§ **Task directions**
Look through the listing below and write out exactly the lines from the line with "[Jornalismo Colaborativo] (1402, 1618)" to the line with "terra (1055, 1278)", both included, and no others.

§ **Records for processing**
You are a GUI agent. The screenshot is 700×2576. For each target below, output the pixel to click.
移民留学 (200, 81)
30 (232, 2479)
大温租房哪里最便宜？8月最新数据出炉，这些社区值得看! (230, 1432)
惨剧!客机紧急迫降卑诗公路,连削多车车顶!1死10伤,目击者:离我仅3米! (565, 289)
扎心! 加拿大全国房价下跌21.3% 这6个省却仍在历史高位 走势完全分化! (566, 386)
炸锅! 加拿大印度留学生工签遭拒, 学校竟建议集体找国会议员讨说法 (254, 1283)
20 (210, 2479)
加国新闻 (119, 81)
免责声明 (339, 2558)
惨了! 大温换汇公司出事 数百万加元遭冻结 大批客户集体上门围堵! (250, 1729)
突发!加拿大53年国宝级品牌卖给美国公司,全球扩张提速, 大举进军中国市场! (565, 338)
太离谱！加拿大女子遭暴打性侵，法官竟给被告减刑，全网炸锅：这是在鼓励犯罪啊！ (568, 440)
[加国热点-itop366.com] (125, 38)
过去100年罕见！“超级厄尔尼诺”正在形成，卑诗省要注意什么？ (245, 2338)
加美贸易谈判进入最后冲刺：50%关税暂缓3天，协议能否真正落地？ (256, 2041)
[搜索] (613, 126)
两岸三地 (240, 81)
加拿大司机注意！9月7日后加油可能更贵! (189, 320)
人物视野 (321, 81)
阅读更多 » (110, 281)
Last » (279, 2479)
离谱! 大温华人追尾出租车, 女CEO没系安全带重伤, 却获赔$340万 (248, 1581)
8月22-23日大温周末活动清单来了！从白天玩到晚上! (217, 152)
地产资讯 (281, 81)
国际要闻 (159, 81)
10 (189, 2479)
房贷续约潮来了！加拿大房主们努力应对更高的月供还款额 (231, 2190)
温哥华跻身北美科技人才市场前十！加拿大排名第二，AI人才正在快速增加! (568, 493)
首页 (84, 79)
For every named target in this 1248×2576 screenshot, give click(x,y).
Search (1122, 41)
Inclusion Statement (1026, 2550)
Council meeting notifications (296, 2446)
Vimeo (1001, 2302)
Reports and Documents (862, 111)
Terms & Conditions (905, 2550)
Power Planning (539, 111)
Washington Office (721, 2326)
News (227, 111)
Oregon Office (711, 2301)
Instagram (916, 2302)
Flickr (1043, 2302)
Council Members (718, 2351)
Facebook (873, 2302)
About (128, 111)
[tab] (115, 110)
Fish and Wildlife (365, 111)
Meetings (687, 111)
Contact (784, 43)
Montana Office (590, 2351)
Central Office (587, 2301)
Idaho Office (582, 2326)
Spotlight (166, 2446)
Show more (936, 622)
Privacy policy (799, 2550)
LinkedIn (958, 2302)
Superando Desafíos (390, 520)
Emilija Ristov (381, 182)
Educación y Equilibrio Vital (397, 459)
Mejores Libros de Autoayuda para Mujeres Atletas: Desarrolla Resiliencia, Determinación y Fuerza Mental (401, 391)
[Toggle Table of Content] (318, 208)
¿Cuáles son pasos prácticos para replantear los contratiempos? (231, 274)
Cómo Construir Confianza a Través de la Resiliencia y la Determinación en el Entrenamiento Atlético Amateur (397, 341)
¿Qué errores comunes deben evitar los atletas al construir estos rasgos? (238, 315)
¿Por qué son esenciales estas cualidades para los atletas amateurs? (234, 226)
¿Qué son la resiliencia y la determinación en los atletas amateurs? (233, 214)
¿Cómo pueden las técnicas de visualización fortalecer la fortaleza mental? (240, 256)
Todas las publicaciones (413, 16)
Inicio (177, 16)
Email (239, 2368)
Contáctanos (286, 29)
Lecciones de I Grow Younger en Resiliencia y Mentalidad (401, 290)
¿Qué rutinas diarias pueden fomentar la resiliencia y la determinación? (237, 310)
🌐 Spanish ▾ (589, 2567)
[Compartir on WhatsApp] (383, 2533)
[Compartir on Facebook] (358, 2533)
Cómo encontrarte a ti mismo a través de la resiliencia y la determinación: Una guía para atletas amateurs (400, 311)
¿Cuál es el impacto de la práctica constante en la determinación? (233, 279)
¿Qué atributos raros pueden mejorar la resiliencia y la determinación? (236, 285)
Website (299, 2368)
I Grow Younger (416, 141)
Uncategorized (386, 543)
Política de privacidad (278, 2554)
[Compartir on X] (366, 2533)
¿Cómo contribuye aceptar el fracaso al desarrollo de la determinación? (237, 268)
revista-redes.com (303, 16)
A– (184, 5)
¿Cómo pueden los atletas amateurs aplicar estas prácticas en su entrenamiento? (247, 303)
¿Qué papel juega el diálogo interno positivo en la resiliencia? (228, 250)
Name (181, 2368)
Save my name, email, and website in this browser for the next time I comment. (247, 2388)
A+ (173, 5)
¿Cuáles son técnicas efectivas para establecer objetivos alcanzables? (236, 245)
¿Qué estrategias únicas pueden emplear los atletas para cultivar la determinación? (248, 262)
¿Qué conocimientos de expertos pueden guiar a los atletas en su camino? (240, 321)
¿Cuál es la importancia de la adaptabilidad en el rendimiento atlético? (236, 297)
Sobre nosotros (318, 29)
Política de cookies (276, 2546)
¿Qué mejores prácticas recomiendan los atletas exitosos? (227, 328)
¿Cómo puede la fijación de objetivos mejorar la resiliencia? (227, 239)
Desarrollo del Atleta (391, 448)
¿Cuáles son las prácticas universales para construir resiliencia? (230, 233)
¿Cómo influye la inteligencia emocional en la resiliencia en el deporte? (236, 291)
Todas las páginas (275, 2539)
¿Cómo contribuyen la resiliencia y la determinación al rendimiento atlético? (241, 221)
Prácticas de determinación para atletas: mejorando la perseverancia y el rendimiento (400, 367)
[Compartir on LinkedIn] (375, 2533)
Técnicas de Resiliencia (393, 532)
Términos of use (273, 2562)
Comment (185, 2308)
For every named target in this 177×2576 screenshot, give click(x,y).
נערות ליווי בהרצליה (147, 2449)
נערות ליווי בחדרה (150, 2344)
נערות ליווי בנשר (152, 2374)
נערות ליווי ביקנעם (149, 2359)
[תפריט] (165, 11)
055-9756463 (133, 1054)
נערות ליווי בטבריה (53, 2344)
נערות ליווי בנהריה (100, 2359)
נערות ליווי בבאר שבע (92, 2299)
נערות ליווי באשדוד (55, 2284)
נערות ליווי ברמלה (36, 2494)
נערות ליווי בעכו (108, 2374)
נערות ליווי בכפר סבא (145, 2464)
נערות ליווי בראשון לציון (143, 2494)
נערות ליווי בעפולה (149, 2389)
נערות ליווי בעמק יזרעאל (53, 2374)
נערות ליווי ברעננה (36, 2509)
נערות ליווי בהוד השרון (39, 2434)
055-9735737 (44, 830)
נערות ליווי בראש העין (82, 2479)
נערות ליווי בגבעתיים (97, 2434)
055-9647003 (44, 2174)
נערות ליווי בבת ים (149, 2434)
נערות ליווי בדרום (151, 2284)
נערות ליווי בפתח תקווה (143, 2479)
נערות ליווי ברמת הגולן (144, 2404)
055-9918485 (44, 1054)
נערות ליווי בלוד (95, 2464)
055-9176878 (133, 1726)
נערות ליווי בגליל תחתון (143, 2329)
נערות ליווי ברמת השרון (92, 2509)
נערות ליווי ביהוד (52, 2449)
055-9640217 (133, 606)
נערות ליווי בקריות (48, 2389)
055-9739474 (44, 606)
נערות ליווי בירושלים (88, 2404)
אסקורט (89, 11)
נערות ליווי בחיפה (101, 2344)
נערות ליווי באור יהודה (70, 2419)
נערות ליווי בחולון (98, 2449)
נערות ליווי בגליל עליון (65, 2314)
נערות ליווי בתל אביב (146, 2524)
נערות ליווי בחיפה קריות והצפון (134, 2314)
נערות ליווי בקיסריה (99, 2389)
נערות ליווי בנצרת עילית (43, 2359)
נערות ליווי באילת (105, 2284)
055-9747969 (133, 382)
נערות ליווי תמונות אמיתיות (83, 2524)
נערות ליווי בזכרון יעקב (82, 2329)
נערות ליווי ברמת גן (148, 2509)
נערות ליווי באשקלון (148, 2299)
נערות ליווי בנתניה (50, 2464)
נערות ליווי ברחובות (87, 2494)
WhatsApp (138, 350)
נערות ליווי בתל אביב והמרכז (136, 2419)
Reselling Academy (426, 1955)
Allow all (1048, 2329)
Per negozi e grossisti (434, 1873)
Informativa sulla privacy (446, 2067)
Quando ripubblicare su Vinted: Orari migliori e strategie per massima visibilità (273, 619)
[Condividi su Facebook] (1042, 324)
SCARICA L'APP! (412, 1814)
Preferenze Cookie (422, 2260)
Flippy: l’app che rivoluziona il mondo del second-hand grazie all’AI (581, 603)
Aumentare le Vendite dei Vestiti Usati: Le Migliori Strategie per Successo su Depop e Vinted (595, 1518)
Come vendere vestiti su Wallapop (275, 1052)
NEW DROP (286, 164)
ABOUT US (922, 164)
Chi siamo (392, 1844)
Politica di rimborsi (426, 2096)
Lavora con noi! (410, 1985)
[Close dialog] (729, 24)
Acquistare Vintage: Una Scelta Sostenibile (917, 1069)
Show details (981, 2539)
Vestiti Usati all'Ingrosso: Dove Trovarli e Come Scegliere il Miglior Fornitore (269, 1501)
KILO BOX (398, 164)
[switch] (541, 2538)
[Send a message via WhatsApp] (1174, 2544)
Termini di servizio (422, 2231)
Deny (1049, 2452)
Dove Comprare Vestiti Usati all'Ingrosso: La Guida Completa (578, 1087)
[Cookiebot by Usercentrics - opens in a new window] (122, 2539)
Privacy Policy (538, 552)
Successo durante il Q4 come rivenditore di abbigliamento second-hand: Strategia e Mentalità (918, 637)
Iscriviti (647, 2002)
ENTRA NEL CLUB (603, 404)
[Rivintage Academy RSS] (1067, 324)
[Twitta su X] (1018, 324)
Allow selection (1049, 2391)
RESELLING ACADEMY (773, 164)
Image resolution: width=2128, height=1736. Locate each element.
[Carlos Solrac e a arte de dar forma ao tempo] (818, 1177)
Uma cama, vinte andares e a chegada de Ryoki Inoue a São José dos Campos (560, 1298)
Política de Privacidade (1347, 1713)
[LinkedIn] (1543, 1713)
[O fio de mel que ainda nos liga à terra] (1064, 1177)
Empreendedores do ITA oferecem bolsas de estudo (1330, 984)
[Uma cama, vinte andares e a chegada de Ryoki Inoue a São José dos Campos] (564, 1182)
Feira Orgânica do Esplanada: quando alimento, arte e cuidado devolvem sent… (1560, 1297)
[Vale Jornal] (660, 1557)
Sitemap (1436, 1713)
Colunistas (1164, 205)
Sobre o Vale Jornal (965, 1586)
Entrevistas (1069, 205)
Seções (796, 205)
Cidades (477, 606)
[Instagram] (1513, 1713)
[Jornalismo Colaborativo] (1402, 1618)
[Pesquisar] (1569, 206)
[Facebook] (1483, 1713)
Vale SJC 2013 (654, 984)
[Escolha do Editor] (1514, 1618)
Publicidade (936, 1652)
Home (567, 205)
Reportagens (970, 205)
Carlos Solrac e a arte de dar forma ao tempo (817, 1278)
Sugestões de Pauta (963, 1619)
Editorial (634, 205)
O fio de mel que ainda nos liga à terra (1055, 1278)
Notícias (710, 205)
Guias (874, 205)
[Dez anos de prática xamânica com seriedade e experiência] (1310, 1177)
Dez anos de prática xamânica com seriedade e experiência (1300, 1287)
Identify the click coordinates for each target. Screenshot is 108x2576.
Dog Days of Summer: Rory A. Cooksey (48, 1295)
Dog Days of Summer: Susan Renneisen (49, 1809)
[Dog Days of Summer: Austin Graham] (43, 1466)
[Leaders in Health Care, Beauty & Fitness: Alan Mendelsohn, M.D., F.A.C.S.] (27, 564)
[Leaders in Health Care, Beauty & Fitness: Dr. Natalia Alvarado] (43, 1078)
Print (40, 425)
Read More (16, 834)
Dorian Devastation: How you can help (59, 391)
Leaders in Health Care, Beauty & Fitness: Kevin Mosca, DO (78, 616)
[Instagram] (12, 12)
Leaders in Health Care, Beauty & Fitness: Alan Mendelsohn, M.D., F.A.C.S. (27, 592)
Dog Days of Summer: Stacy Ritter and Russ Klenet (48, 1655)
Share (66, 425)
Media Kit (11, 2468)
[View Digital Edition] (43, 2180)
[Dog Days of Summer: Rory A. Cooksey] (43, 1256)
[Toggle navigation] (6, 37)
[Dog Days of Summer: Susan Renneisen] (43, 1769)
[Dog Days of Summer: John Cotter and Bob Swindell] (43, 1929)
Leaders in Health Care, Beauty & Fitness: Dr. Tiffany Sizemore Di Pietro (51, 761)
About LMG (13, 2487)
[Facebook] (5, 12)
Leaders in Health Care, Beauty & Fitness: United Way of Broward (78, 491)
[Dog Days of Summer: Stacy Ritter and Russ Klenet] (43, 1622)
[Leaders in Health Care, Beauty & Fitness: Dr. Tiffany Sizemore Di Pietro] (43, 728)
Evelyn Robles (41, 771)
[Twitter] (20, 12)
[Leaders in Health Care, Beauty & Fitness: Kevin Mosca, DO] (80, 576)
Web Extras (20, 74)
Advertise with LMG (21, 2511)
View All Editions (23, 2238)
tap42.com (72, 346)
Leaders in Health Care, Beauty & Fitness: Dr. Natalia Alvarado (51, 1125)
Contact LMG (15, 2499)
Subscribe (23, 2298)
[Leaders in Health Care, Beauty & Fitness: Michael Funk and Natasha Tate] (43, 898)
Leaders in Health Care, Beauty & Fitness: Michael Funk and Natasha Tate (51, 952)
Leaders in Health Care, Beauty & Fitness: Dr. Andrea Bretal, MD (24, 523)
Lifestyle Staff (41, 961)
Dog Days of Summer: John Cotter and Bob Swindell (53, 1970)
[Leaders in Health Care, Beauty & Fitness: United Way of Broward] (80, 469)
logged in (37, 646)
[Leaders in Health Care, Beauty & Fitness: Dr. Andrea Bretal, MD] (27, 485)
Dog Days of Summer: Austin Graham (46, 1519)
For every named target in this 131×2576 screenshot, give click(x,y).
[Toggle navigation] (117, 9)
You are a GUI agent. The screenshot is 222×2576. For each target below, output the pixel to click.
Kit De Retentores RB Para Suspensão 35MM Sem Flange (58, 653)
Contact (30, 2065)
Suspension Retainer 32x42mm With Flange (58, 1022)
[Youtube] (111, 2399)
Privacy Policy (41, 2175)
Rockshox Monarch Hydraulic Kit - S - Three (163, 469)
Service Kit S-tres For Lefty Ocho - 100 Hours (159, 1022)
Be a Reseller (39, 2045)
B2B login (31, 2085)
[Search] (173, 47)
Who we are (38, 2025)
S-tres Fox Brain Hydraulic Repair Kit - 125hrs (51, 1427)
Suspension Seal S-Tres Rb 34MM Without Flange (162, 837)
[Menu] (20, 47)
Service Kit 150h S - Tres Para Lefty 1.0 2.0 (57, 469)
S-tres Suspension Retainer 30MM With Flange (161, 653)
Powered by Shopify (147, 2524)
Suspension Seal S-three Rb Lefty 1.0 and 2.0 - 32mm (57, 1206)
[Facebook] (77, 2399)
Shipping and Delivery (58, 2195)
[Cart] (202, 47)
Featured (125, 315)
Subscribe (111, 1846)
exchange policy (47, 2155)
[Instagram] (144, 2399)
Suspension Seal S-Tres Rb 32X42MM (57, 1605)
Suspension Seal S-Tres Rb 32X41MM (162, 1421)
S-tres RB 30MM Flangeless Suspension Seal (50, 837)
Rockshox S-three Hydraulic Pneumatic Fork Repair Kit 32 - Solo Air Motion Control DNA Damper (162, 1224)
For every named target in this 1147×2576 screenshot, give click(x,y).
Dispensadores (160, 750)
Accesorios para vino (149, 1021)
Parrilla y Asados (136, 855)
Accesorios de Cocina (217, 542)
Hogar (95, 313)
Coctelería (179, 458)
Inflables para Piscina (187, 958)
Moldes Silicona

§ **Answer**
[Jornalismo Colaborativo] (1402, 1618)
[Pesquisar] (1569, 206)
[Facebook] (1483, 1713)
Vale SJC 2013 (654, 984)
[Escolha do Editor] (1514, 1618)
Publicidade (936, 1652)
Home (567, 205)
Reportagens (970, 205)
Carlos Solrac e a arte de dar forma ao tempo (817, 1278)
Sugestões de Pauta (963, 1619)
Editorial (634, 205)
O fio de mel que ainda nos liga à terra (1055, 1278)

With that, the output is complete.